Data Warehousing and Data Science

20 June 2016

Data Lake vs Data Warehouse

Filed under: Data Architecture,Data Warehousing — Vincent Rainardi @ 6:22 pm

A Data Lake is a storage and analytic system which stores structured and unstructured data from all source systems in the company in its raw form. The data is queried, combined and analysed to get useful patterns and insights. It is built on a cost effetive Hadoop storage infrastructure, and can be dynamically scaled.

A Data Warehouse is a system that retrieves and consolidates data periodically from source systems into a dimensional or normalised data store. It usually keeps years of history and queried for reporting, business intelligence or other analytical activities. It is typically updated in batches, not every time a transaction happens in the source system.

Data Lake Advantages

Because data from all source systems are there in the data lake, the main advantage of data lake is it enables the analyst to get analytics and insight from multiple systems. Yes the data is still in their raw form, so would requires some processing, but it is a lot quicker (1-2 week) than building a data warehouse (6-12 months). And that is the second advantage: time to build.

The third advantage of data lake is its ability to store unstructured data such as documents and social media, which we can query and combine with structured data from databases.

The fourth and probably the most powerful business case for a data lake is the cost efficiency. In investment banking world for example, we can store market data (e.g. prices, yields, spreads, ratings) not only for the securities that we hold but all securities in the market, cheaper than if we store it in Oracle or SQL Server.

The fifth advantage of a data lake is the flexibility. Unlike Oracle or SQL Server, data lakes dynamically scales up. If this morning it is 2 TB, in the afternoon it can be 3 TB. As new data arrives, and we need new capacity, we can add storage easily. As we require more computing power, we can get more computing power there and then, instantly. There is no need to wait a few days/weeks (or months) for adding a new node in a SQL always-on availability groups, or adding storage to the SAN, or extending the computing power of an Oracle Grid. This means that we do not need to spend a lot of money upfront paying for 3 TB data and 16 processors. We can just start with 300 GB and 4 processors, and expand when required.

Data Lake Disadvantages

The first issue is that the data lake technology is immature. The language which can query across database and unstructure files only has very limited features (each vendor has different language, for Microsoft Azure it is U-SQL). It is probably only 10% of what PL/SQL or T-SQL can do. We can solve this by putting QlikView or Tableau on top. We use U-SQL only to query individual table and we join the data in QlikView/Tableau and do further processing there.

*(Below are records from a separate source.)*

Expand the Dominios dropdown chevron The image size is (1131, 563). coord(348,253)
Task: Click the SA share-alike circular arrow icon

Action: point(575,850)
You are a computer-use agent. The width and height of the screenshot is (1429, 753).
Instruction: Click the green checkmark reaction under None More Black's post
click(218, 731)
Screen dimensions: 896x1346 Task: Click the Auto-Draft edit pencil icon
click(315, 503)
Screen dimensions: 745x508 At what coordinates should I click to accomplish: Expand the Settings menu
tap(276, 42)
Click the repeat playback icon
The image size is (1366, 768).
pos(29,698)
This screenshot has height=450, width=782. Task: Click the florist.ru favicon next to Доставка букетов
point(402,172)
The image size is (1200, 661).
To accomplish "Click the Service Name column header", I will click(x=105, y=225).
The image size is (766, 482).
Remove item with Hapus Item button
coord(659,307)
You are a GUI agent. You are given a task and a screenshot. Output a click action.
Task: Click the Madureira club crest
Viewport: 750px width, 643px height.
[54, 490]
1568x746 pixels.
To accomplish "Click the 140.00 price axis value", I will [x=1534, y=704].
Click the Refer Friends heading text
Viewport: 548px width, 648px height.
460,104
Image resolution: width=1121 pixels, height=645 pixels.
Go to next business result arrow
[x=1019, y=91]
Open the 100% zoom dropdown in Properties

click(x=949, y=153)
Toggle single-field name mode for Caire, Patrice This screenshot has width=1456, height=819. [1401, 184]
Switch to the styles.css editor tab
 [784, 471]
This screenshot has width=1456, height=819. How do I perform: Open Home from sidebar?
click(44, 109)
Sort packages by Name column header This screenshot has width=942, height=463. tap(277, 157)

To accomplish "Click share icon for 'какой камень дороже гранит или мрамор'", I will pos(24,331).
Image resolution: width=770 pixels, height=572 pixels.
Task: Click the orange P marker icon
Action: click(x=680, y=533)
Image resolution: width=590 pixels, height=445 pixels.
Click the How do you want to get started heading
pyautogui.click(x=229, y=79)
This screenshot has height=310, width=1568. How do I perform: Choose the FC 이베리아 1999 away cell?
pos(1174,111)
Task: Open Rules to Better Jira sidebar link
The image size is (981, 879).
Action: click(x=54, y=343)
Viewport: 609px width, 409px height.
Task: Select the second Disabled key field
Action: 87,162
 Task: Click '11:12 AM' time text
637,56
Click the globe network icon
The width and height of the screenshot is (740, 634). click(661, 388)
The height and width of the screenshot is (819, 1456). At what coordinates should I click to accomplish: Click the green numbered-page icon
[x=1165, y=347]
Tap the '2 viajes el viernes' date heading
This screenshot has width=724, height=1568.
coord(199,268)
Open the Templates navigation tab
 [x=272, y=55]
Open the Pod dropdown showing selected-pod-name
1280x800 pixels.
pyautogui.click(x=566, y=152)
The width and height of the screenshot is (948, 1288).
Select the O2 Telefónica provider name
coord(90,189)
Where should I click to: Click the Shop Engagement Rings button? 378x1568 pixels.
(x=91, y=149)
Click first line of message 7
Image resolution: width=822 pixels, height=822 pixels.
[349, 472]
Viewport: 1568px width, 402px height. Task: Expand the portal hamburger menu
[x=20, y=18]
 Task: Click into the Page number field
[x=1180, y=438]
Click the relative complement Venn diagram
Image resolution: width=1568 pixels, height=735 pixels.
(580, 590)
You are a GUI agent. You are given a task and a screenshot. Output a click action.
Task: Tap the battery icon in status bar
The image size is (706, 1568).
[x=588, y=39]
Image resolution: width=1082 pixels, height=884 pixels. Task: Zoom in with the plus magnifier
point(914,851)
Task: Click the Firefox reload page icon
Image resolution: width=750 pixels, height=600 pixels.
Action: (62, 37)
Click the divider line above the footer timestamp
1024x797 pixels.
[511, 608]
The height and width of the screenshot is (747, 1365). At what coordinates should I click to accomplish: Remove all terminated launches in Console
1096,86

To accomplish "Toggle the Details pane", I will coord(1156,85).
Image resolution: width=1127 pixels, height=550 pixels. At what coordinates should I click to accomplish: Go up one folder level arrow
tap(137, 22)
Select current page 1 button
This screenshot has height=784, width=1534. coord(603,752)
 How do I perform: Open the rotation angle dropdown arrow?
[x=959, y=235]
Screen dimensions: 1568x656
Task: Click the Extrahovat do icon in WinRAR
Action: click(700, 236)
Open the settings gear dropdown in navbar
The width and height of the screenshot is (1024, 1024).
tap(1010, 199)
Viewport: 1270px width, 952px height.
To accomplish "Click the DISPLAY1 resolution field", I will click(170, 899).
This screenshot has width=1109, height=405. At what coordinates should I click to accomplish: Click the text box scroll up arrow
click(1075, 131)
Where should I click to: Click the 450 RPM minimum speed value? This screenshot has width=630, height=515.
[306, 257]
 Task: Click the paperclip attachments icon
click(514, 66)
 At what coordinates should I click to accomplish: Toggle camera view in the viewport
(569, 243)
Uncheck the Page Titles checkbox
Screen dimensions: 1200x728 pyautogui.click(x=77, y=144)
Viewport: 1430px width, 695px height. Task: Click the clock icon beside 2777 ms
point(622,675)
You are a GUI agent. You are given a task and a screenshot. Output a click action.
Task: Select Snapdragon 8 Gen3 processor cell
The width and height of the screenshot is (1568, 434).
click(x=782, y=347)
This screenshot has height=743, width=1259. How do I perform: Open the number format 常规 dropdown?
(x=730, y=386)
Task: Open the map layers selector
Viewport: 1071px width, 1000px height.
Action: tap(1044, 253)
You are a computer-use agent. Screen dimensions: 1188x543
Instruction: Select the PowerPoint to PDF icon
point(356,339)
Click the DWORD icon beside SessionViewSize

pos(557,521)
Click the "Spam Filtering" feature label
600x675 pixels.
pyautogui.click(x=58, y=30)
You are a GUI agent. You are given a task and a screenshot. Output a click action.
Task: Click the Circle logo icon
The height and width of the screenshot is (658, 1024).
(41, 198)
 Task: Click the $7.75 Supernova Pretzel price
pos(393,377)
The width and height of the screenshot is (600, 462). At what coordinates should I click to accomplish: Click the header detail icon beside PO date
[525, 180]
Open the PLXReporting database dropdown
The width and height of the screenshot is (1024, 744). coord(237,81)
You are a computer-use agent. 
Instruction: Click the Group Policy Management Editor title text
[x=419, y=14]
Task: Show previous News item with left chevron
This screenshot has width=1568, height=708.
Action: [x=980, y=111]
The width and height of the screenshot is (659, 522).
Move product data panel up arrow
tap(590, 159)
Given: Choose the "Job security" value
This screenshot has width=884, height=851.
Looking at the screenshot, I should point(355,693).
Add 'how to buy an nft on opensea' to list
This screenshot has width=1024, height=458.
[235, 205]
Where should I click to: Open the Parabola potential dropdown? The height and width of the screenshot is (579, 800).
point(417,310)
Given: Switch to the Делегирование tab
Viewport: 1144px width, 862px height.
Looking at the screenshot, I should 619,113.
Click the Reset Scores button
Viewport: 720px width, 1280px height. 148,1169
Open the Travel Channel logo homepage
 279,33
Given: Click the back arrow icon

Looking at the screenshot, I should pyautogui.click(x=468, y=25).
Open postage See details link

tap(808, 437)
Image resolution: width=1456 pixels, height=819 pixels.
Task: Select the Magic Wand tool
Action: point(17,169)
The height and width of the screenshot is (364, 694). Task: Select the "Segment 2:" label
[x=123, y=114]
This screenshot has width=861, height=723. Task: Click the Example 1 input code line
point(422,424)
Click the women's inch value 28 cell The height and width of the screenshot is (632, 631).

The second issue is cost (but I don’t find this argument holds water). The issue is: it actually costs a lot of money to store data from all source systems in the company, let alone storing external market data which requires a lot of licence cost.

Let’s take Microsoft Azure Data Lake for pricing example. Being in the cloud, the price is only US$ 0.04 per GB and US$0.07/1 million transactions (ref: link). Let’s say that “data from ALL systems in the company” is 500 GB. And every day we store this data in the data lake. So 500 GB per day x 365 days = 182,500 GB per year x $0.04/GB = $7300 per year. Let’s say we have 10 million transactions per day, which is 3650 million transactions per year x $0.07/million transaction = $256 per year. So it is only cost us about $7500 per year. This is a very reasonable price to pay, to have “all the data in the company in one place”. Even 5 years later, when the volume grows to 5 times, it is only about $35,000 per year. Still very reasonable price to pay.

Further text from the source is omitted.